Russian oil major Rosneft’s European representative, Alexander Karpushin, has revealed that the company is looking at the different possibilities available to the company in the Italian market. However, he added that, as yet, no final decision has been made as to whether Rosneft will buy a distribution chain or some other assets.
Although the market is relatively fragmented, with nine players, most of which have a market share of less than 10%, making up the bulk of the market, this has not been sufficient to induce the levels of price competition that are present in markets such as France and the UK.
Because of the lack of competition, Italy has some of the highest fuel prices in Europe. For example, during 2007, the average price of one liter of regular unleaded gasoline in the country was E1.29, compared to E1.26 in France and E1.20 in Germany. Also, as the levels of competition have not been sufficient to weed out the weaker players, Italy has the highest number of service stations to cars in Europe. While there are 3,326 cars for each service station in the UK, there are only 1,596 cars per service station in Italy.
However, Italy should be considered a good market for Rosneft to penetrate. The lack of competition has created a situation whereby fuel retailers make high margins on fuel, providing Rosneft with an opportunity to come in and undercut the other players, possibly by a significant amount if it opts for a basic no-frills service station offering. Indeed, during 2007 the average margin on a liter of petrol in Italy was the second highest in Europe, after Luxembourg and Norway.
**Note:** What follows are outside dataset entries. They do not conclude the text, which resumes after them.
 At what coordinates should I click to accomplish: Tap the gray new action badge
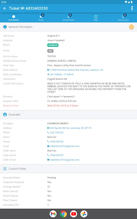click(50, 51)
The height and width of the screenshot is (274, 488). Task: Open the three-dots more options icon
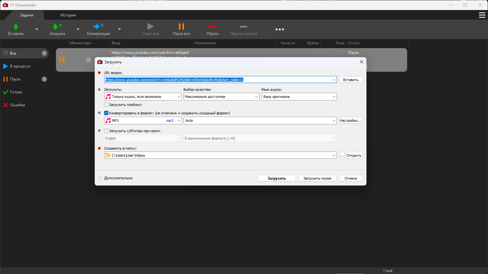coord(279,29)
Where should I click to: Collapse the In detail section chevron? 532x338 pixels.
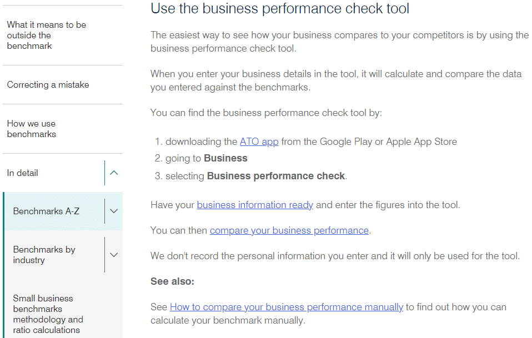click(x=114, y=173)

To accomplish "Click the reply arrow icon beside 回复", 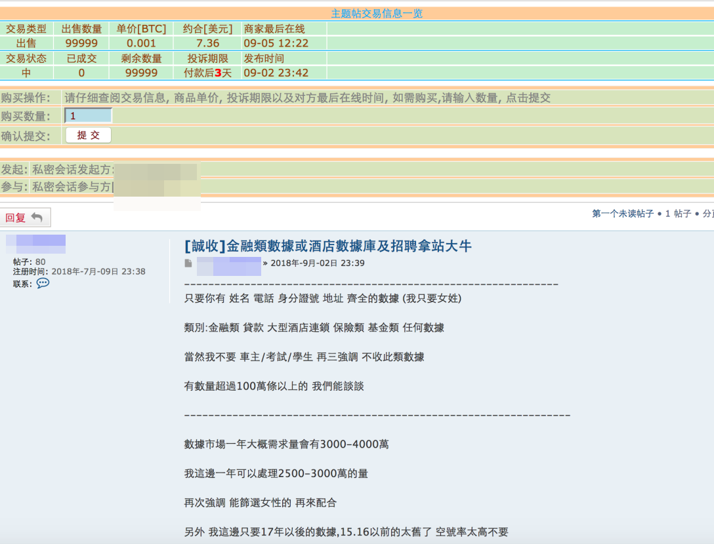I will click(x=37, y=218).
Rosneft’s large and flexible refining capacity should also stand it in good stead to enter the Italian market. In the past, many of the smaller players have been largely dependent on incumbents, such as the national oil company Agip, to source their fuel. However, as one of Rosneft’s refineries is located on the coast of the Black Sea, and it has nearby shipment facilities, the company should be able to transport its fuel to Italy relatively easily.
Of the markets in Western Europe, Italy would be a good choice for Rostneft. The lack of competition and the high margins made by fuel retailers in the country provide Rosneft with an opportunity to undercut its rivals. Furthermore, the fact that it has refining capacity close by places it in a stronger position than many of the smaller players which are dependent on incumbents for supplies.